Iterator Benchmarks That Shocked With Unexpected Results!

#dotnet #csharp #performance #programming

(This article was originally posted on my blog)

This article is the follow-up to my previous write-up sharing the potential pitfalls of iterators and materialized collections, but I’ll admit it… When I initially set out to go write this post on iterator benchmarks and contrast them with materialized collections, I was quite confident about what I’d find. I was so confident in what I’d expect that I coded up all of the sample code and thought I’d record a video on the results as soon as they hit the console output. I pressed the record button, brought up the console window, and realized I couldn’t explain half of what I was seeing.

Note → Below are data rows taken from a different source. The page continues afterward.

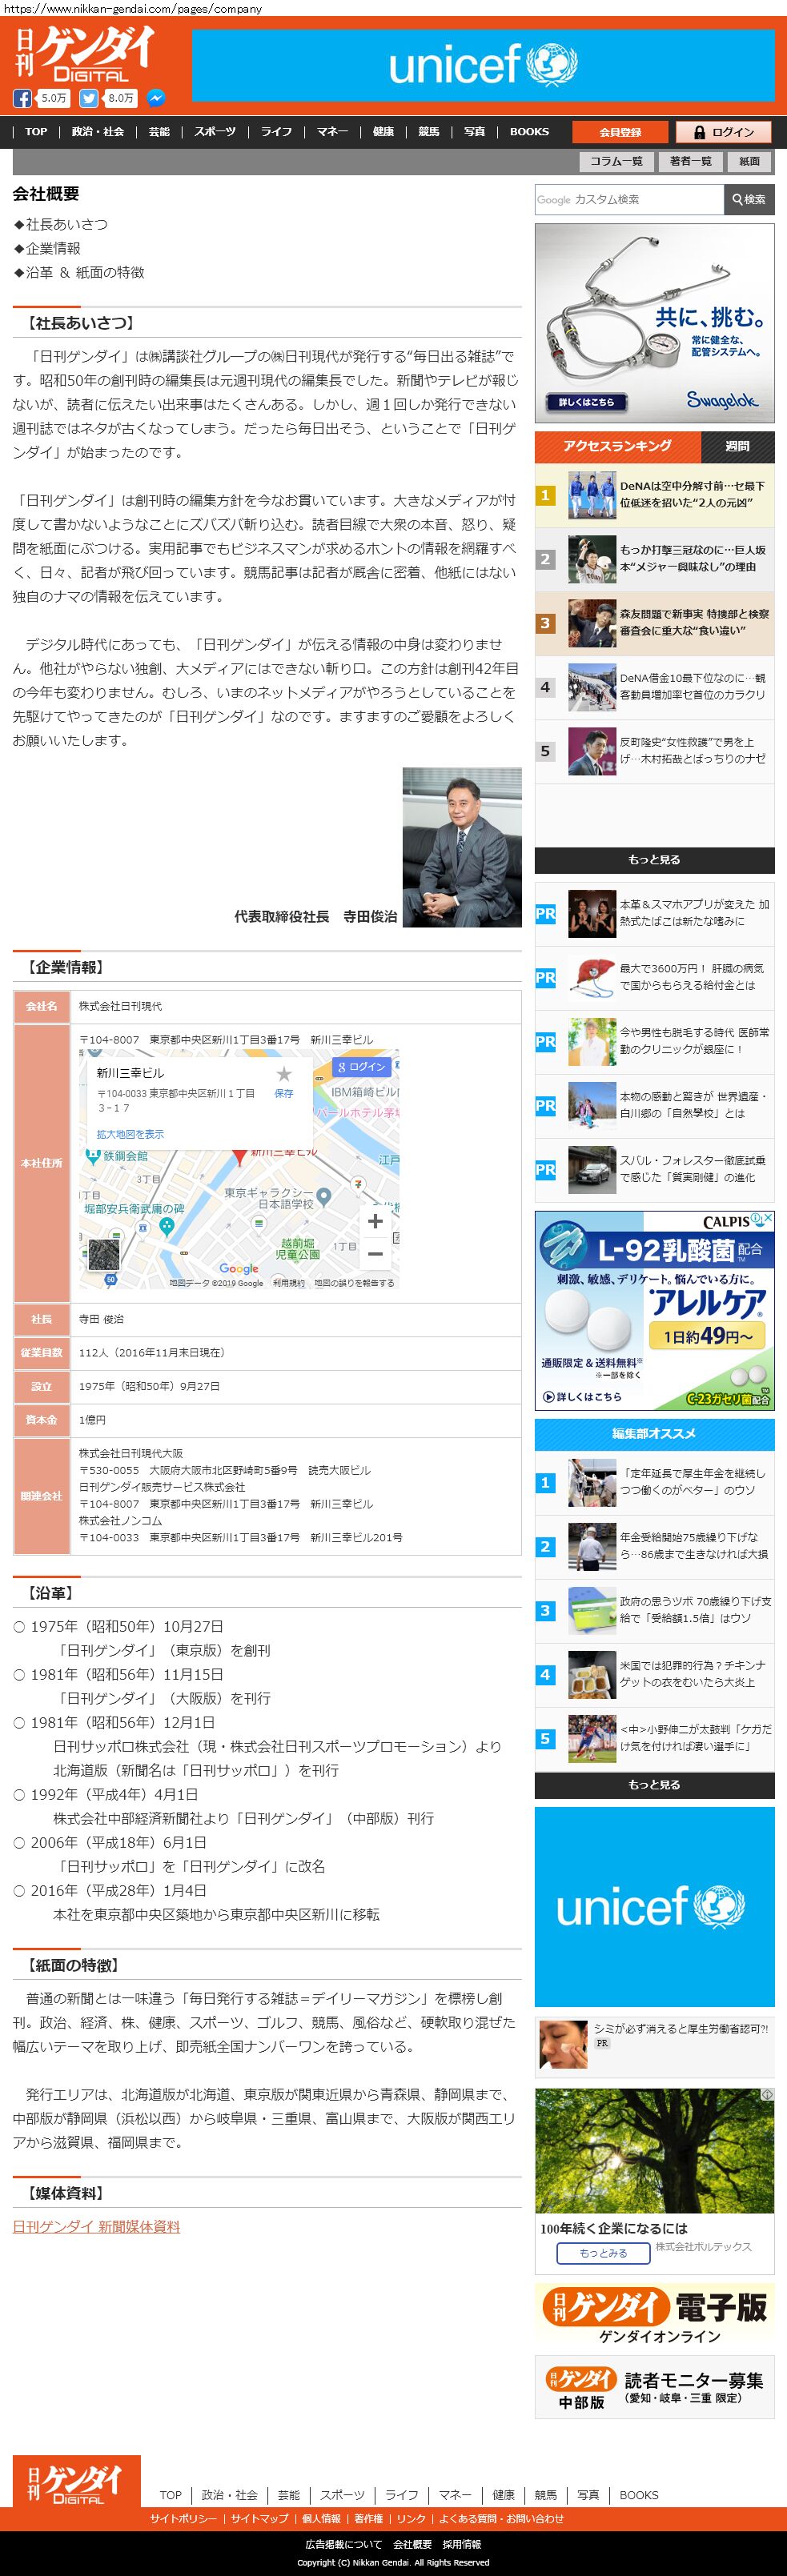The height and width of the screenshot is (2576, 787).
Task: Save location with the map star icon
Action: [x=284, y=1074]
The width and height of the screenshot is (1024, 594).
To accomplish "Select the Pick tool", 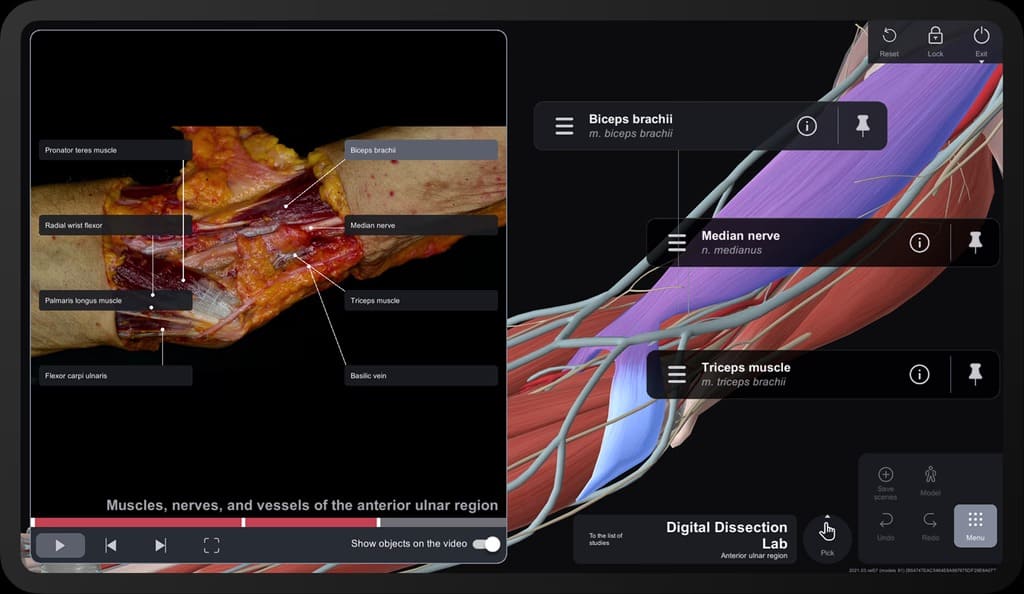I will 827,535.
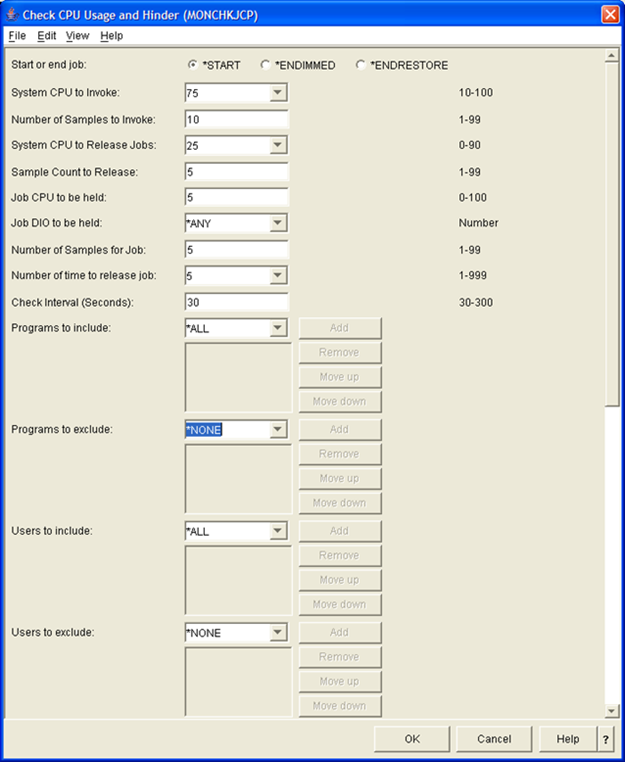Expand the Number of time to release job dropdown
625x762 pixels.
tap(278, 275)
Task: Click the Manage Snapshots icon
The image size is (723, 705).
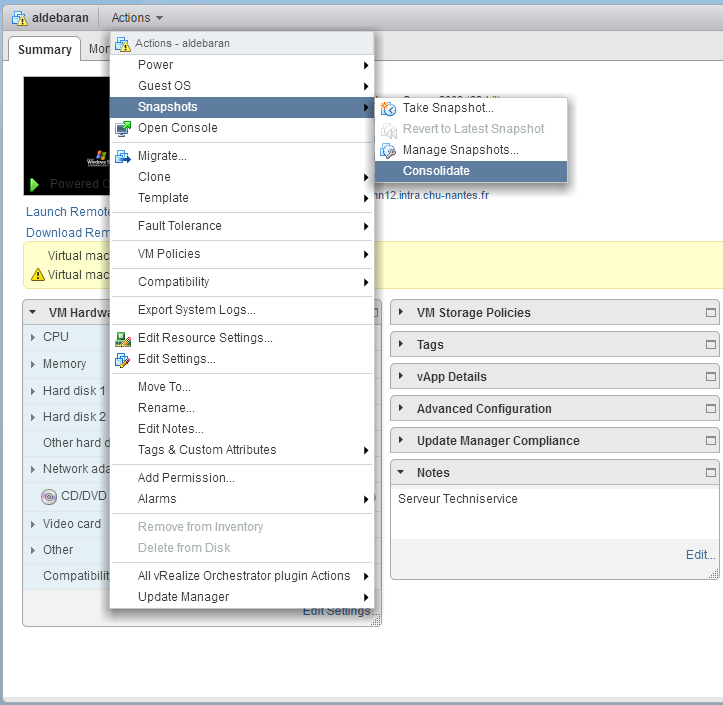Action: (388, 150)
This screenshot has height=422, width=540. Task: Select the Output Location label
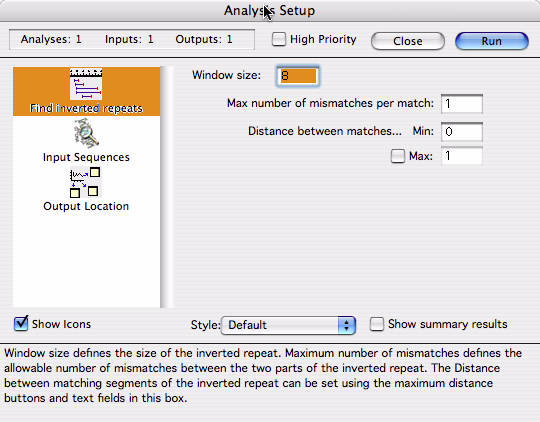pyautogui.click(x=86, y=206)
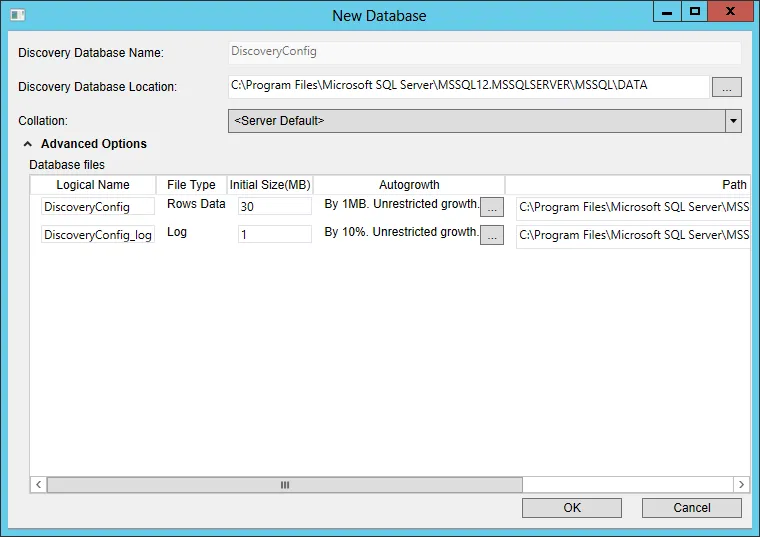760x537 pixels.
Task: Click the initial size field showing 30
Action: [x=275, y=206]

Realistically, this was a way more interesting outcome for me. Putting together an analysis can be boring if you know what to expect every step of the way. The results were only half what I expected, and the remainder was truly a big shock for me when investigating these iterator benchmarks.

Companion Video!

Benchmark Setup

We’re of course going to be using BenchmarkDotNet for our benchmarks, and you can find all of the code for these over at GitHub. To start, we need an entry point hook for our single Benchmark class that will be defining the permutations of scenarios that we’d like to run. This will be relatively basic as follows:

var config = ManualConfig  
    .Create(DefaultConfig.Instance)  
    .WithOptions(ConfigOptions.DisableOptimizationsValidator);  

var summary = BenchmarkRunner.Run(  
    typeof(Benchmarks),  
    config);  

if (!summary.BenchmarksCases.Any())  
{  
    throw new InvalidOperationException("Benchmarks did not have results.");  
}

Next will be the portion of the Benchmarks class that actually defines the permutations we’d like to have our scenarios run against:

[Orderer(BenchmarkDotNet.Order.SummaryOrderPolicy.Method)]
[ShortRunJob(RuntimeMoniker.Net70)]
[MemoryDiagnoser]
public class Benchmarks
{
    public enum ImplementationScenario
    {
        Iterator,
        PopulateAsList,
        PopulateAsROCollection
    }

    private int[] _dataset;

    [Params(
        1_000,
        100_000,
        10_000_000)]
    public int NumberOfEntriesInDataset;

    [Params(
        ImplementationScenario.Iterator,
        ImplementationScenario.PopulateAsList, 
        ImplementationScenario.PopulateAsROCollection)]
    public ImplementationScenario Implementation;

    [GlobalSetup]
    public void Setup()
    {
        // seed this for consistency
        var random = new Random(1337);
        _dataset = new int[NumberOfEntriesInDataset];
        for (int i = 0; i < _dataset.Length; i++)
        {
            _dataset[i] = random.Next();
        }
    }

  // TODO: all the benchmark methods go here
}

The code above will set up a source array for us to work with that will have 1,000, 100,000, or 10,000,000 random integers depending on the benchmark run. We use a seeded Random for our benchmarks, but the scenarios we’re going to be looking at shouldn’t be concerned with the values of the integers. Next, we have one of three scenarios that will be selected to exercise and we can see that code as follows:

    private IEnumerable<int\> GetResultsUsingIterator()  
    {  
        foreach (var item in \_dataset)  
        {  
            yield return item;  
        }  
    }  

    private List<int\> GetResultsUsingListAsList()  
    {  
        var results = new List<int\>();  
        foreach (var item in \_dataset)  
        {  
            results.Add(item);  
        }  

        return results;  
    }  

    private IReadOnlyCollection<int\> GetResultsUsingListAsReadOnlyCollection()  
    {  
        var results = new List<int\>();  
        foreach (var item in \_dataset)  
        {  
            results.Add(item);  
        }  

        return results;  
    }

The first two methods show an iterator and a materialized collection variant. The third method is also a materialized collection, but we’ve used an IReadOnlyCollection<T> and we’ll come back to this as we dive into the examples. A hint is that I wanted to help make sense of what I was observing in the results of iterator benchmarks!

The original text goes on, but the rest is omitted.